From its inception, the goal of SI has been equity in higher education:
“Supplemental Instruction (SI) was created at the University of Missouri-Kansas City (UMKC) in 1973 as a response to a need at the institution created by a dramatic change in the demographics of the student body and a sudden rise in student attrition ... Gary Widmar, Chief Student Affairs Officer, hired Deanna Martin, a then-doctoral student in reading education, in 1972 to work on a $7,000 grant from the Greater Kansas City Association of Trusts and Foundation to solve the attrition problem among minority professional school students in medicine, pharmacy, and dentistry.”Also from the start, Martin's SI programs were driven by practical results: A successful SI program will show statistically-significant drops in attrition in the classes that have SI services.[20]
Thus, SI was founded to be a cheap and effective means to reduce attrition and thereby improve equity in higher-education graduation rates. Smith and MacGregor see Supplemental Instruction (PASS or SI-PASS) as a cooperative learning approach. Although the founders of Supplemental Instruction were influenced by Piaget and Karplus, as SI spread across the world, the founders encouraged adaptation to local circumstances and change when needed.
In the early 1990s, the U.S. Department of Education validated three specific claims about the effectiveness of SI:
A more recent review of all published SI research between 2001 and 2010 found studies in support of all three of these claims, and no studies contradicting them.

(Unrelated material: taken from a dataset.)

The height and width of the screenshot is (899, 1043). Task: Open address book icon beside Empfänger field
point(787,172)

The International Center for SI[22] is located at the University of Missouri-Kansas City in Kansas City, Missouri within Academic Support and Mentoring, formerly the Center for Academic Development.[23] The International Center for SI hosts and conducts regular trainings[24] on the SI model and has trained individuals representing more than 1,500 institutions in 30 different countries.[25]
There are national centers for SI at the University of Wollongong,[26] Australia, the University of Guelph,[27] Canada, Nelson Mandela University, South Africa,[28] Lund University, Sweden.[29] There is also a Regional Center for SI in northern South Africa at North West University.[30] SI may also be called PASS (peer assisted study sessions) and PAL (peer assisted learning). Each national center is responsible for supervision and training interested institutions in their region in the SI model.

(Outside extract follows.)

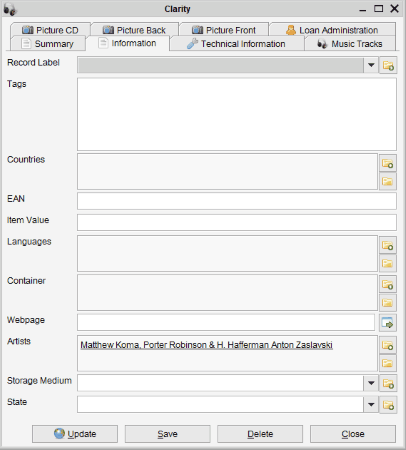Click into the EAN input field
This screenshot has height=450, width=406.
(237, 201)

Every two years, the International Center for SI hosts a conference[31] [32] where administrators, educators, SI leaders, and students gather to share new research and ideas that pertain to SI.
The name "Supplemental Instruction" has been changed to better fit into other variations of the English Language. For example, "the University of Manchester engages students as partners in two established Peer Support programs: Peer Mentoring and Peer Assisted Study Sessions (PASS)," which is "Based on the Supplemental Instruction model."[33]
There has been criticism and debate concerning self-selection bias when measuring SI outcomes in non-experimental settings: A. R. Paloyo of the University of Wollongong noted that "we expect the selection-bias term to be nonzero, implying that the observed difference in, say, final marks is not equal to the effect of SI because it is contaminated by self-selection. Good final marks can be expected from motivated students, but motivation is also positively correlated with participation in SI."[34] [35]
Based on their study of students enrolled in a Mathematics course at the Ethembeni Community College in Port Elizabeth, South Africa, Koch and Snyders concluded that a lecture that is adapted to the student may have at least as good outcomes as Video Supplementary Instruction; in the study, one adaptation was longer lecture times in the professor's class that matched the time spent in VSI; the authors conceded that VSI has at least one advantage: "Although experienced lecturers might be still preferable to VSI, these results may have positive implications for distance learning in the absence of enough experienced lecturing or teaching staff' especially in rural areas."[36]